= Beginning of Section =
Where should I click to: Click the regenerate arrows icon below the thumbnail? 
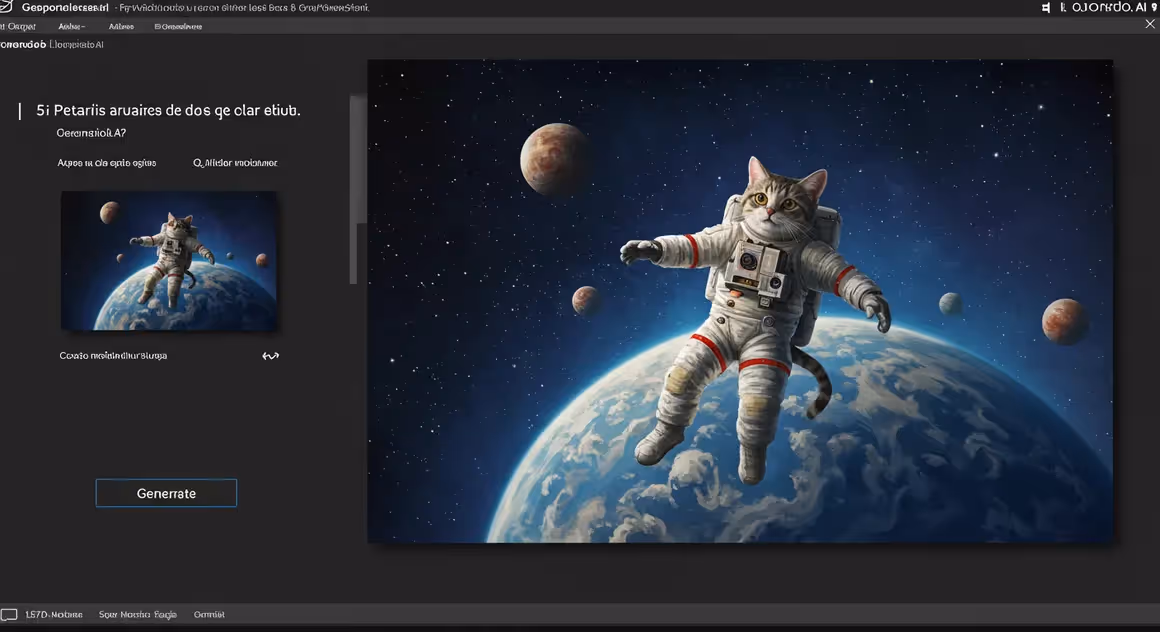(270, 355)
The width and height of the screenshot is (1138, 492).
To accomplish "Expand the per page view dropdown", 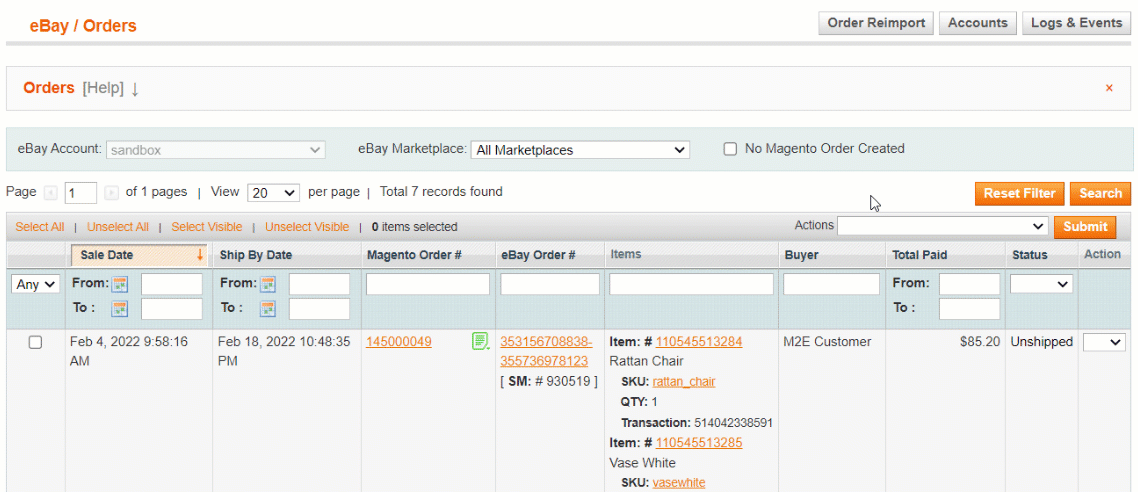I will coord(274,193).
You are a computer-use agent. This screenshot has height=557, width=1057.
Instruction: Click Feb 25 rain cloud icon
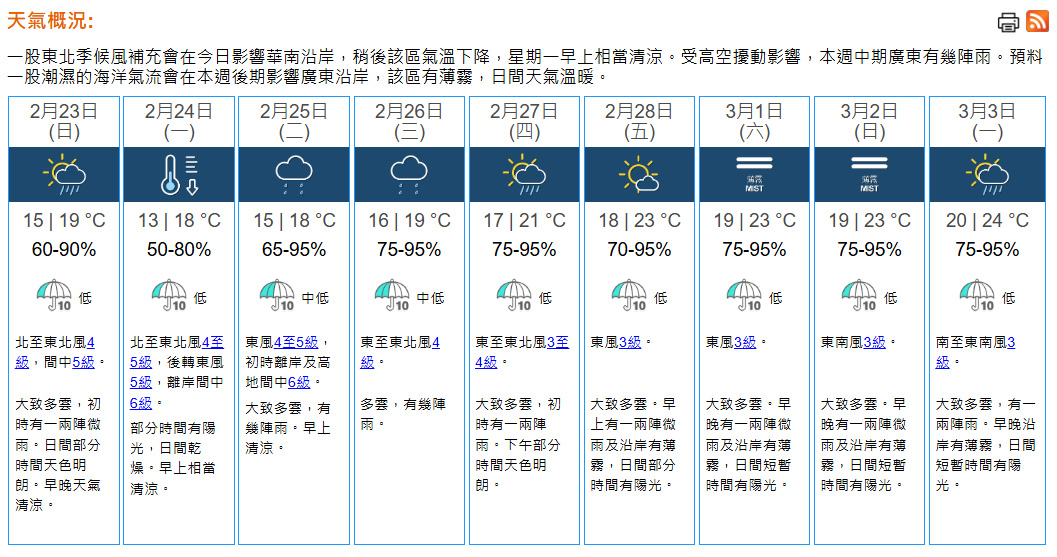point(294,174)
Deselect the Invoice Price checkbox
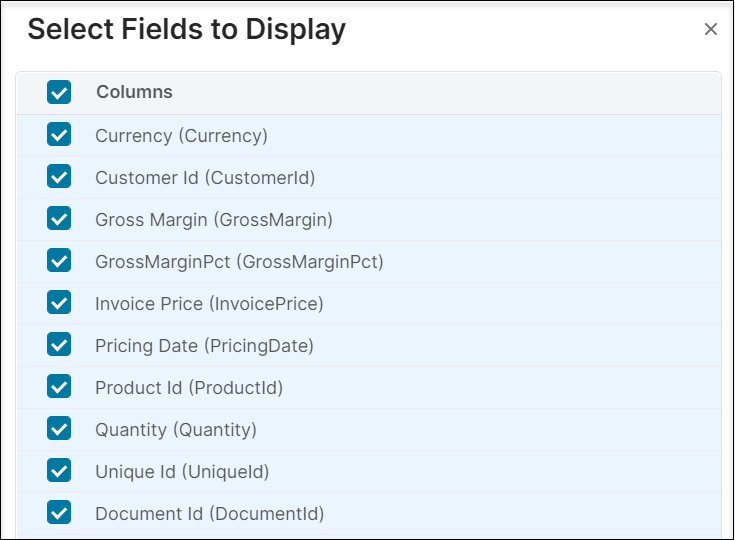Viewport: 735px width, 540px height. pyautogui.click(x=59, y=303)
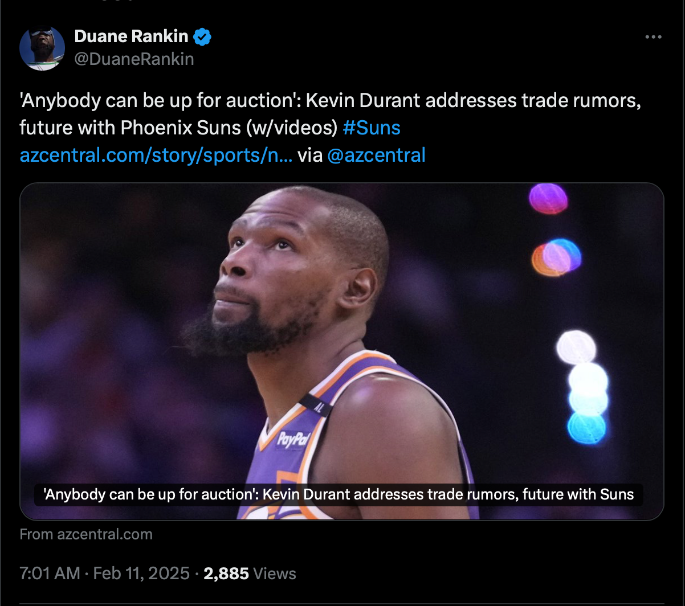View the 2,885 Views count

[250, 574]
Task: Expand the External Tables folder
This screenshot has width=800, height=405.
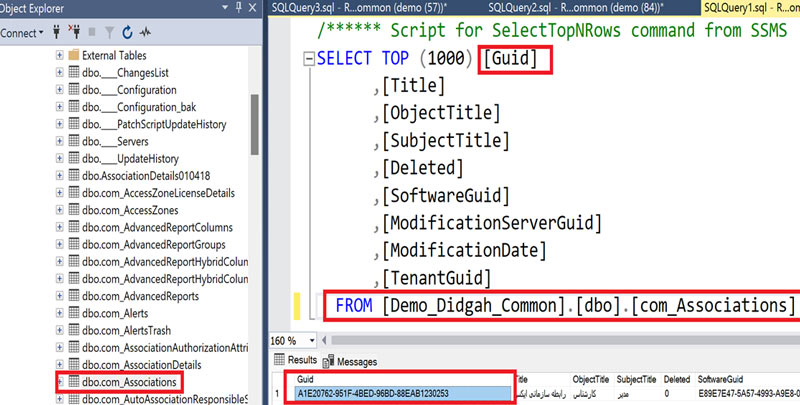Action: click(60, 54)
= End of Section =
**Action item**
Set down word for word every line from the line containing "Task: Expand the External Tables folder" through the last line of the entries, and nothing more; no pictures.

**Response to the exercise**
Task: Expand the External Tables folder
This screenshot has width=800, height=405.
Action: click(60, 54)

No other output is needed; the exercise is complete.